____ Records for the task

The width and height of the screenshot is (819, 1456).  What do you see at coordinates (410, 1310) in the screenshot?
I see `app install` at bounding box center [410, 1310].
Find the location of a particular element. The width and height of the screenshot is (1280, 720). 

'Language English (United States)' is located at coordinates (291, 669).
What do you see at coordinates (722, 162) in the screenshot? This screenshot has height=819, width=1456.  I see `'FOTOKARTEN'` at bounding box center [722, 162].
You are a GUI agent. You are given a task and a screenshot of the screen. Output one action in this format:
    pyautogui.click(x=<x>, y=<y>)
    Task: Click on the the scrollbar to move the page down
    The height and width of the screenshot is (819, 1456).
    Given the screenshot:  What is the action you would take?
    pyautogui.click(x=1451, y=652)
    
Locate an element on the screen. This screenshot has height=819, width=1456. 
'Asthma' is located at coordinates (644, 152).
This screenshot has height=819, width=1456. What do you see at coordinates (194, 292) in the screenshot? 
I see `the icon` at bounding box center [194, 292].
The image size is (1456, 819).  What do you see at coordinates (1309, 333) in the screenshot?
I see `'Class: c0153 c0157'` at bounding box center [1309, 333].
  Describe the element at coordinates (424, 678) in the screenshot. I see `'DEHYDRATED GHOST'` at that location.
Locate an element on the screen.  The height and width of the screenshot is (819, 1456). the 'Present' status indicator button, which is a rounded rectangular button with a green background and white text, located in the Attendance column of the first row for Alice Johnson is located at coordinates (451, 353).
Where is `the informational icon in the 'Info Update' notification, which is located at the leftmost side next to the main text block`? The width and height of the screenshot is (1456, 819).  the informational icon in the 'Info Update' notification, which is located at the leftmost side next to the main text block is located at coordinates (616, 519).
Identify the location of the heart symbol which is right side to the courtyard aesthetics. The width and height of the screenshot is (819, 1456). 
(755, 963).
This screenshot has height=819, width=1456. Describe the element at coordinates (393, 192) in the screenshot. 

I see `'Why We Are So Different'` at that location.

________

**Aim**
From the data above, extract every line that contains the word "side".

**Expected answer**
Where is `the informational icon in the 'Info Update' notification, which is located at the leftmost side next to the main text block`? The width and height of the screenshot is (1456, 819).  the informational icon in the 'Info Update' notification, which is located at the leftmost side next to the main text block is located at coordinates (616, 519).
Identify the location of the heart symbol which is right side to the courtyard aesthetics. The width and height of the screenshot is (819, 1456). 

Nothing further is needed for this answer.